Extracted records
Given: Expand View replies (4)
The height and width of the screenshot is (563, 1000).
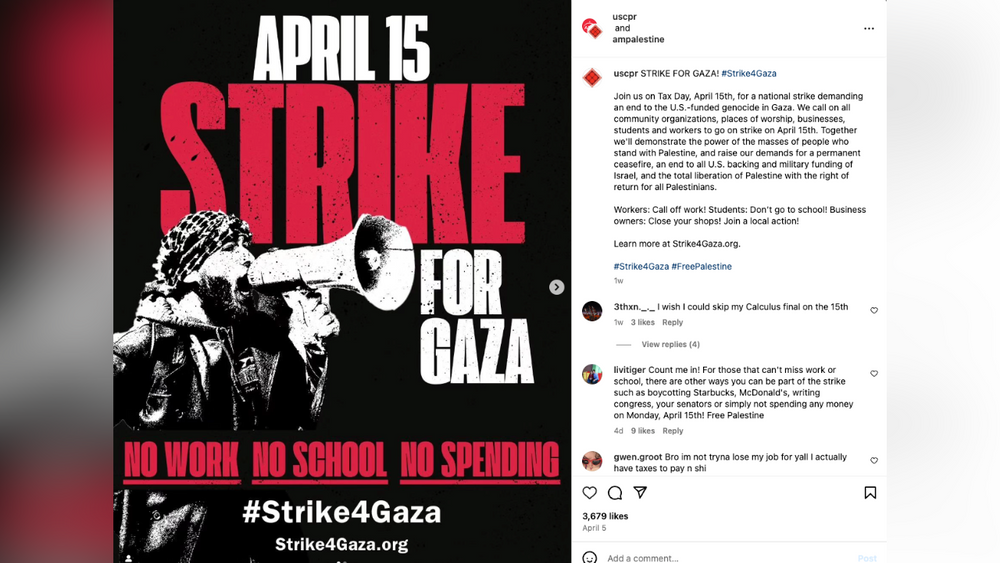Looking at the screenshot, I should coord(670,344).
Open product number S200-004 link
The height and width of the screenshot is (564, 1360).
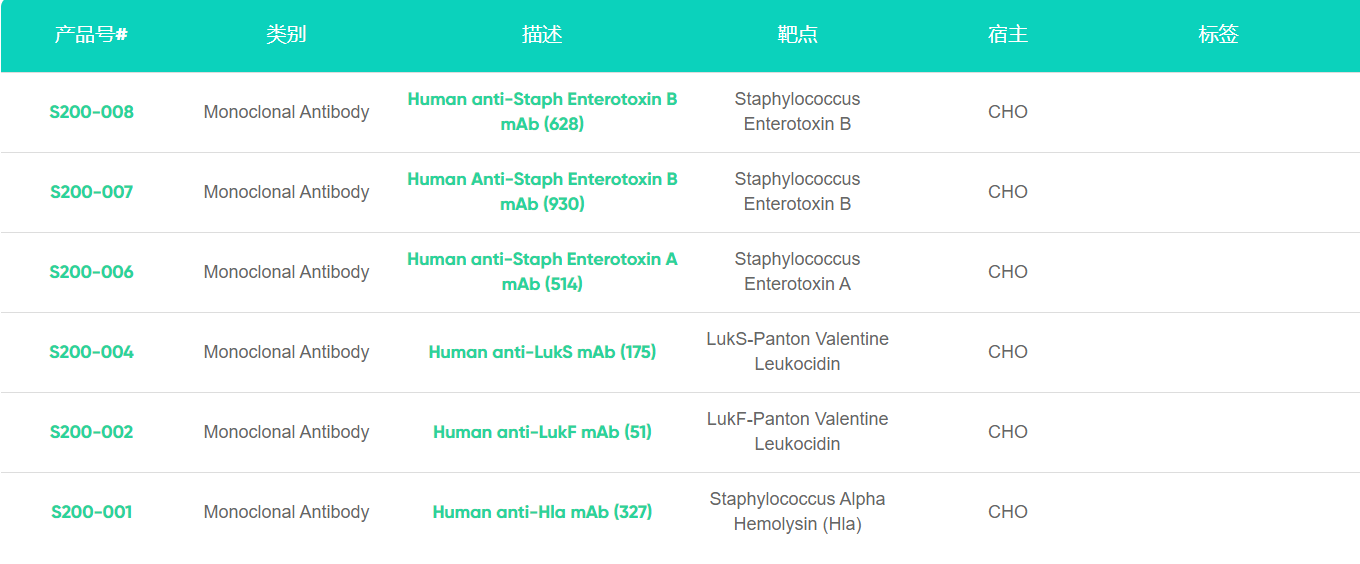(91, 352)
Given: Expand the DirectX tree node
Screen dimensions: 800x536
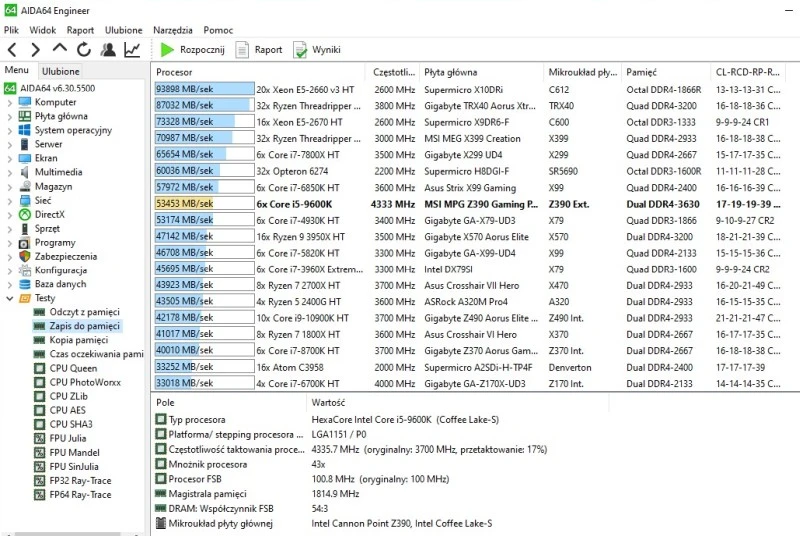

# Work to complete
Track down all lines above with the string "Expand" and copy them.

# Solution
Given: Expand View replies (4)
Given: Expand the DirectX tree node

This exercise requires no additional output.